The Midfield is the Best in the Tournament
Strip away the Ronaldo noise and look at what this midfield produced over three games. Portugal finished the group stage first in the entire competition in passes per possession at 9.2, and first in pass completion at 91.3%. Vitinha completed more progressive passes through two matches than Qatar, Cape Verde or Paraguay managed as whole teams.
Add Bruno Fernandes, Bernardo Silva, Nuno Mendes overlapping from the left, and João Neves, who got Portugal in front against DR Congo with a header inside six minutes, and you’ve got a group that can keep the ball away from better attacking teams for ninety minutes. That’s a knockout-round superpower. You can’t lose a shootout you never let the other side reach.
Furthermore, with the weather really heating up as we head into July, teams who control possession are going to grow into the tournament. Research from Science Weekly found that the accuracy of players passing actually improves in heat stress conditions. With the Portuguese in possession of arguably two of the best passers in the world, accompanied by a player in Ronaldo who, despite his limitations at this stage of his career, is capable of punishing even the slightest heat-induced error, then you have a recipe for success.
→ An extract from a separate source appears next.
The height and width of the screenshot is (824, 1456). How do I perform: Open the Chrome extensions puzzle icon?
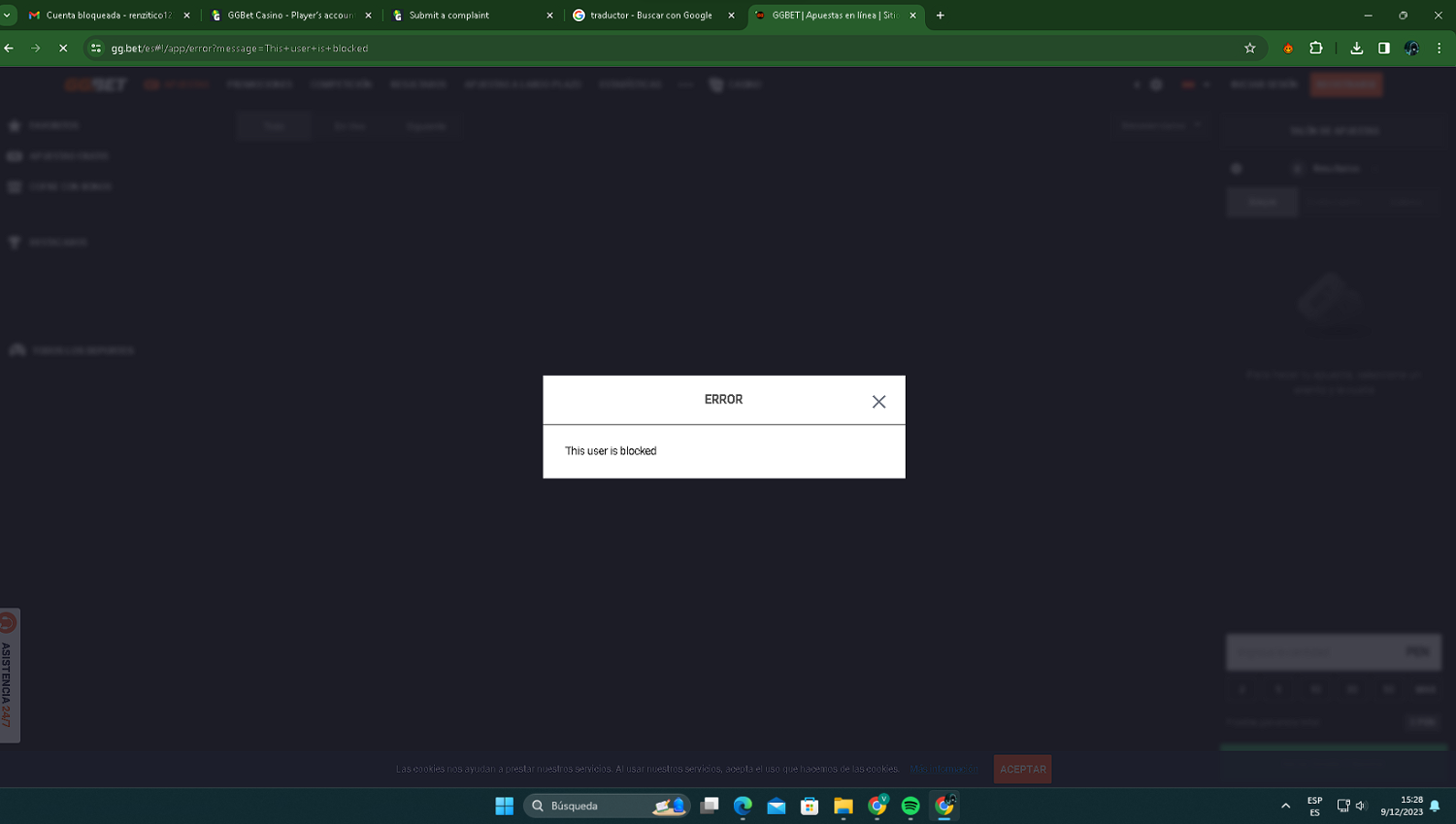click(1316, 49)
Diogo Costa is Outstanding
The Colombia game told two stories. Colombia battered Portugal, 24 shots to 13, an xG edge of 1.63 to 0.69, and a goal disallowed for being (literally) a toe offside. Yet Portugal still walked out with a clean sheet because Diogo Costa made six saves and kept his second shutout in a row. Goalkeepers win World Cups in tight brackets. Portugal have one playing at the top of his game right now, and a back line that’s conceded once in three matches.
The Ronaldo Question: Better as an Impact Sub?
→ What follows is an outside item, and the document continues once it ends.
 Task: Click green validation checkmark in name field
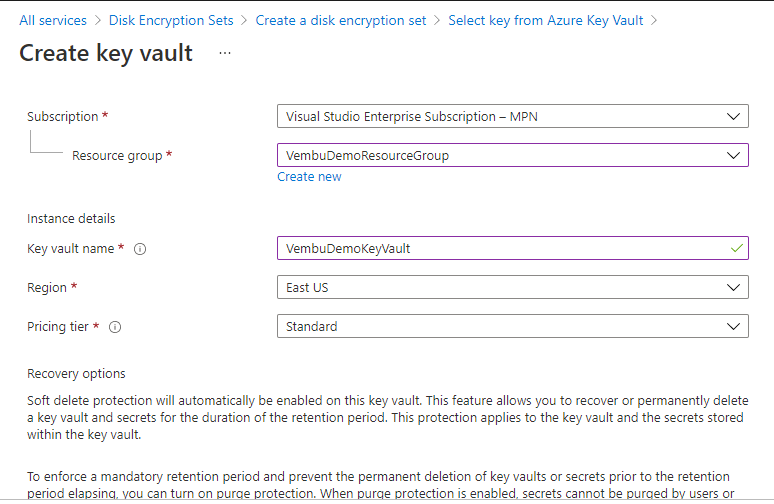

He was ordinary against Colombia. He was passive against DR Congo. But he also became the first player ever to score in six different World Cups with his double against Uzbekistan in the 5-0, and the wider point is that Portugal don’t need a prime Ronaldo to go deep.
They need him to finish two or three of the chances this midfield manufactures. Roberto Martínez has the squad depth to rotate the front line and lean on the engine room. If the captain becomes a penalty-box poacher or late gam finisher from the bench, this team gets better, not worse.
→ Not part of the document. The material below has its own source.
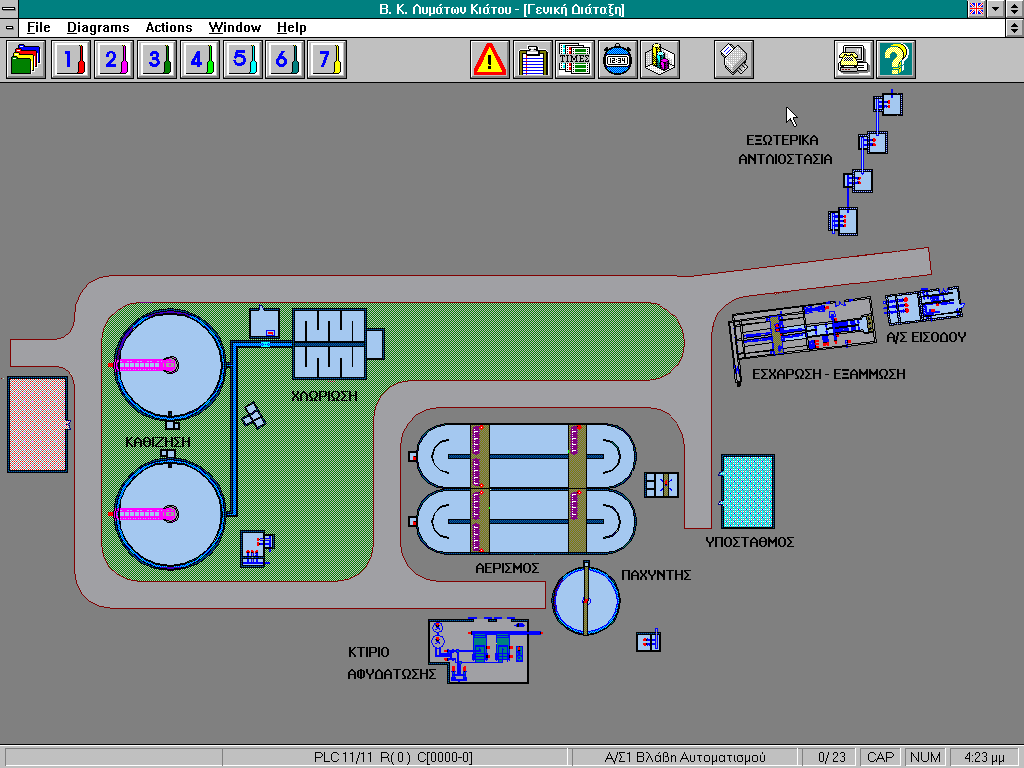Click the TIMES schedule toolbar icon

tap(575, 60)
They’ve Already Beaten the Best
Memories are short in football, and this is already being forgotten. Portugal lifted the UEFA Nations League last summer, and they did it by beating Spain in the final and knocking off Germany along the way. The pedigree players in their squad showed up against the exact opponents they’d need to get past now. A team that can win a one-off against Spain when it counts is a team you keep in your bracket, no matter how the group looked.
Diamonds are Created Under Pressure
I’m not going to pretend the draw is kind. Croatia first, in Toronto on July 2, with Luka Modric still bending matches around his 40-year-old legs. Win that and the reward is most likely Spain in the Round of 16, the European champions who conceded nothing in their group. That’s a tricky early gauntlet to negotiate. But it’s also why the price is what it is. Portugal aren’t +1300 because they lack talent. They’re +1300 because the bracket asks them to beat a contender early, and the market doubts they’re sharp enough to do it.
My Verdict
At +1300, I think the value remains in this pick. Portugal open around -290 to advance past Croatia and -130 on the 90-minute line, and I’m backing them to progress. The futures ticket is a different animal. I’m not betting the house on a team that needs to redefine Ronaldo’s role in the team to have a shot at winning the tournament.
But a small futures position at this number, on the best ball-controlling side in the tournament with a goalkeeper this hot, is a bet I can live with. The door isn’t shut, and if they can negotiate two other technically outstanding opponents, who is to say that a side all but written off after a shaky group stage can’t go all the way once more.